Jessi Reaves: Night Cabinet (Little Miss Attitude), 2016, plywood, wood, steel, silk, and zippers, approx. 6 by 2¾ by 2¼ feet; at Bridget Donahue.
For this debut solo exhibition, Oregon-born, New York–based artist Jessi Reaves demonstrated her omnivorous approach to making sculptural furniture, offering viewers an assortment of pieces that incorporate materials ranging from plywood to car parts to yellow upholstery foam to driftwood. Reaves treats furniture making as her primary expression, creating pieces that are, as the late artist Scott Burton once wrote of Brancusi’s furniture, “not only functional objects but also representations of functional objects.” There is something subtly apocalyptic about Reaves’s work: the way every scrap and shred of refuse is somehow incorporated into the making of another piece suggests a diminishing supply. Dried accretions of wood glue and sawdust that had been mixed together to create a molding paste cling to many of the furniture’s surfaces like wasps’ nests.
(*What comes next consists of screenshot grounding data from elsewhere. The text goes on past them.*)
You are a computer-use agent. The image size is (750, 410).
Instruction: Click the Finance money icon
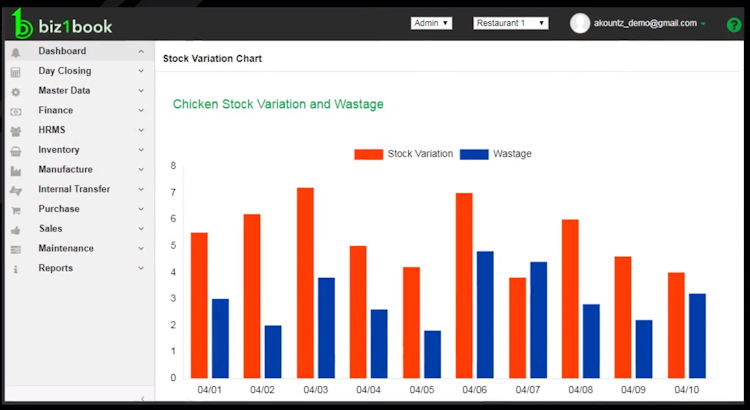click(16, 111)

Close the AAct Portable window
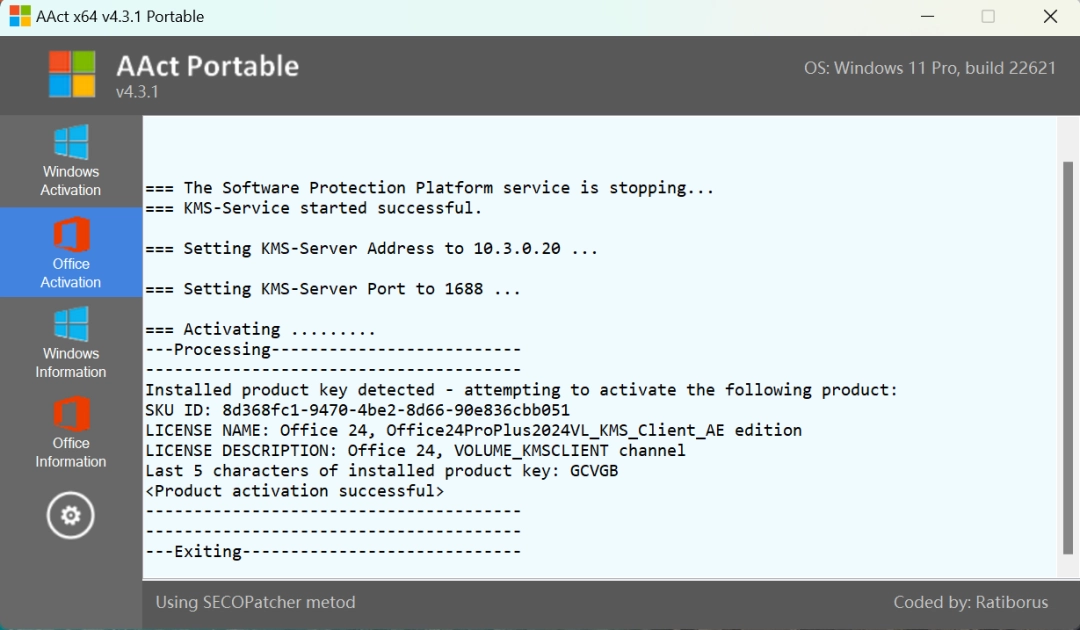1050,17
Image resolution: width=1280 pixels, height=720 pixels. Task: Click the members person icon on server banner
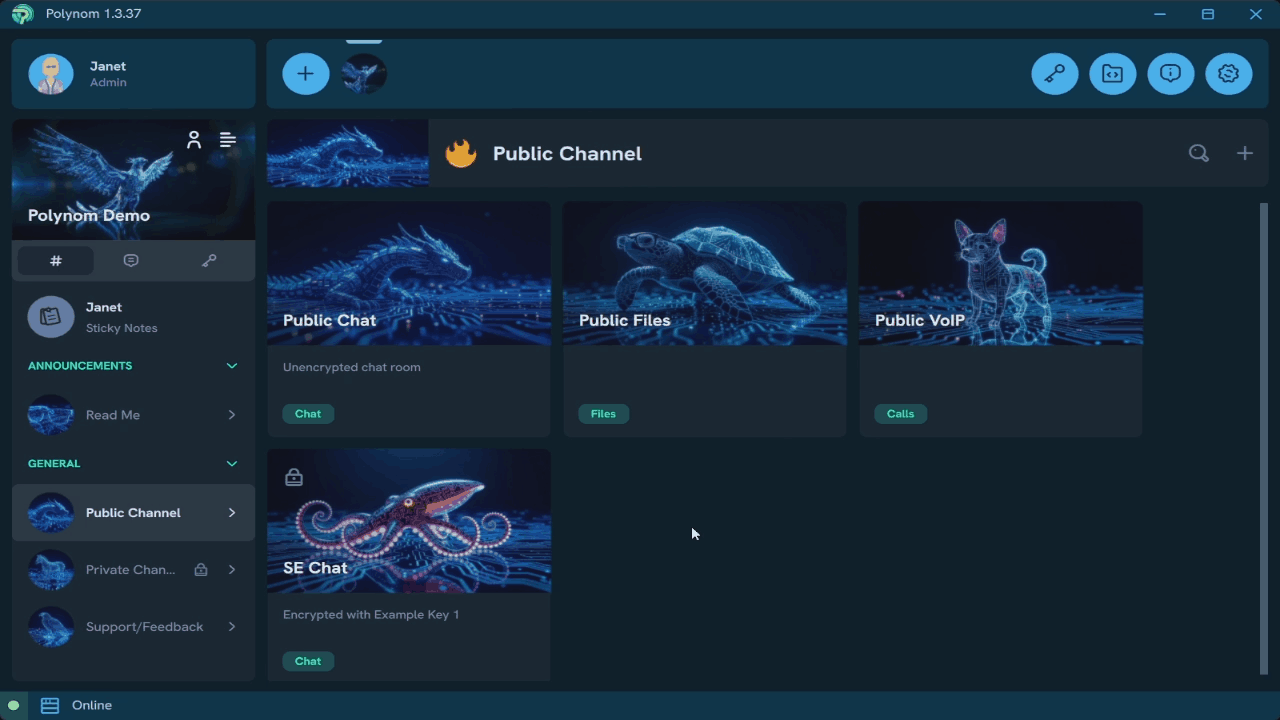click(194, 140)
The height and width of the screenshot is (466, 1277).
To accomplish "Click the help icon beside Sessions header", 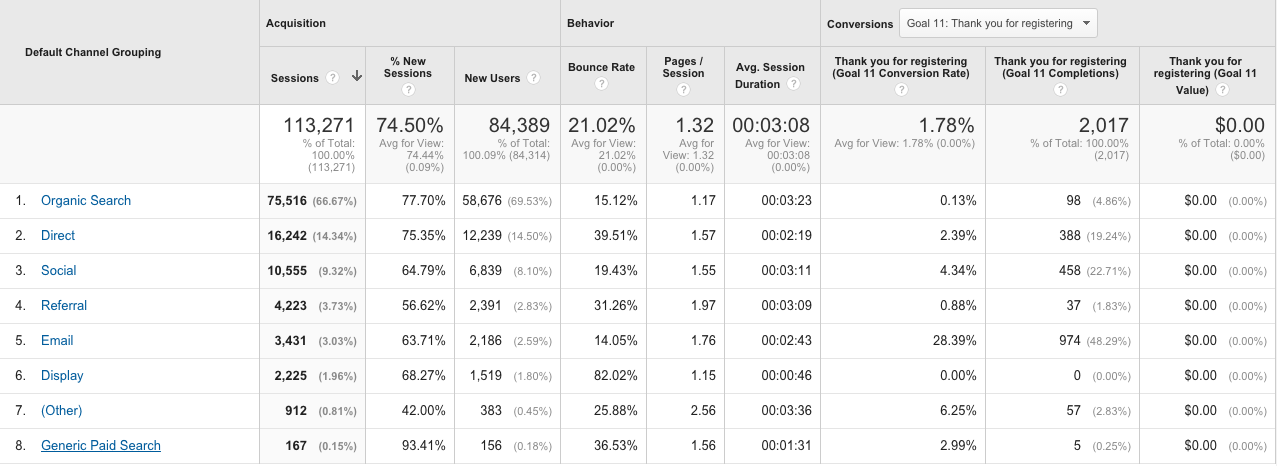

Most of the pieces on view had clear functions (sitting, displaying, lighting), but some were more ambiguous. The six-foot-tall Night Cabinet (Little Miss Attitude), 2016, for instance, is a jagged, roughly leaf-shaped structure that has been sheathed in shimmery black silk, rendering its interior shelves largely inaccessible. Hand-sewn details include an embroidered rosette and several zippers left unzipped to reveal the plywood construction inside. Various iterations of wrapping, binding, and leatherwork in the show suggested a fetish sensibility. In Bad House Shelf (2016)—one of the most overtly sculptural works presented—a cylindrical tube is wrapped in black leather and pinned behind a series of tiered plywood shelves. Additional components include a gnarled driftwood branch twisting upward from the bottom portion of the unit, and a roughly cut plywood backing, with red marker lines showing the places where incisions were meant to be made.
Engine Room Shelving (Recollection Wedding Edition), 2015, is a knobby freestanding O-shaped structure with three shelves running across it and with a large bowlike finial on top. The wood and foam framework is wrapped in pearlescent vinyl-mesh cloth that has been aggressively stapled into place. Dog’s Stick Lamp (2016) is a towering mantid form. Its body is a nearly eight-foot-long piece of driftwood, around which the lamp’s electrical cord winds, entering and exiting several bored holes. The head/lampshade is made from a steel armature over which green-and-black harlequin-patterned fabric is stretched.
Though Reaves references mid-twentieth-century masters like Charles and Ray Eames, Isamu Noguchi, and Philip Johnson, she rejects the elegant finish of their work in favor of a more provisional approach, nodding to tradition but playfully transgressing it. When I visited the show, the gallery was filled with the scent of incense and cannabis, which had wafted in from a nearby apartment. The heady aroma was a perfect olfactory complement to Reaves’s gnarly, tactile creations.